Addicted to Tobacco Stories: A One-Sided Portrayal of a Risky Product

Table of Contents:

Executive Summary

Reporters consider most risky products newsworthy, but tobacco gets far more coverage than any other risky product, including such illegal drugs as cocaine and marijuana. This is one conclusion of a special year-long, two-part study of news coverage of risky products. The study, conducted by the Media Research Center's Free Market Project, analyzes network morning and evening news shows between August 1, 1995 and July 31, 1996. The study found:

  • Tobacco as a risk problem is overemphasized.

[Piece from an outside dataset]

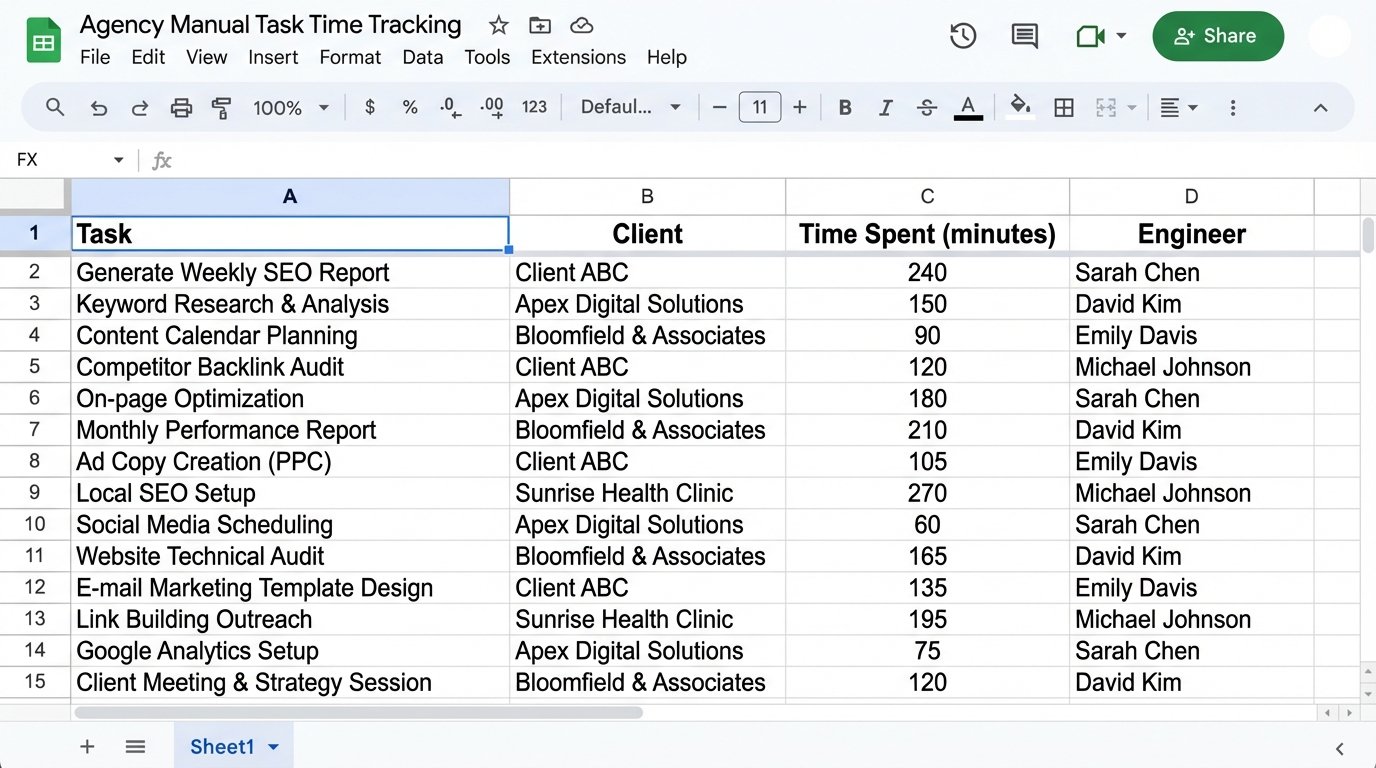Open the Sheet1 tab dropdown
Screen dimensions: 1376x768
click(274, 746)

    Tobacco and smoking were the subject of 413 news stories, compared to 136 stories for obesity/fatty foods, 94 for auto safety, and 58 for alcohol. Tobacco even drew more coverage than cocaine, heroin, LSD, and marijuana combined, which were the subjects of 340 stories.

  • The media have allowed the Clinton Administration to use tobacco as a political weapon.

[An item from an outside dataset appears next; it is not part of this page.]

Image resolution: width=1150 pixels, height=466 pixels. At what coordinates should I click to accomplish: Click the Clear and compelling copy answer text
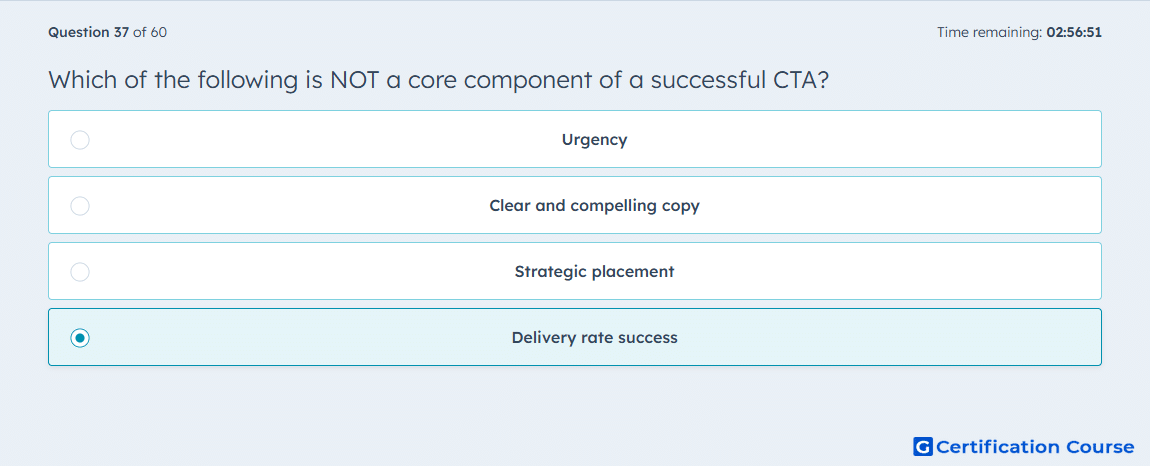(594, 205)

    President Clinton was the driving force behind a good deal of the tobacco news. Eighty-five stories focused on his efforts to regulate tobacco. Only 45 of the stories about illegal drugs mentioned Clinton, and almost all of these references were positive.

  • There is a double standard in coverage of tobacco as a political issue.

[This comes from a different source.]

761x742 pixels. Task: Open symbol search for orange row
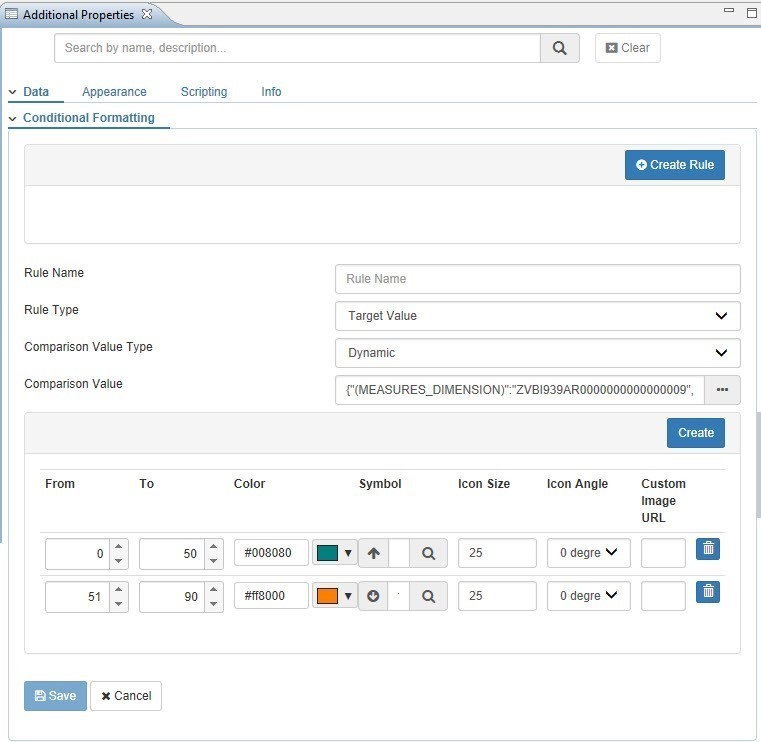click(428, 596)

    Jack Kemp's flip-flops on affirmative action and immigration were noted in five evening news stories during the 1996 Republican Convention. Al Gore's tobacco flip-flop -- politically exploiting his sister's smoking-related death after having boasted in 1988 about his tobacco farming history -- didn't receive any evening news coverage during the Democratic Convention.

  • Anti-tobacco sources far exceed pro-tobacco sources in terms of both quality and quantity.

    Reporters ran soundbites from 270 anti-tobacco/pro-regulation sources, compared to 116 from pro-tobacco/anti-regulation sources. They also gave anti-tobacco/pro-regulation sources the last word in 132 stories, compared to only 40 for the other side.

Recommendations:

Reporters should be skeptical of both the tobacco industry and anti-smoking activists. Currently, they are skeptical of only one side -- the tobacco industry. And they should ask themselves: Is tobacco really more important and newsworthy than illegal drugs?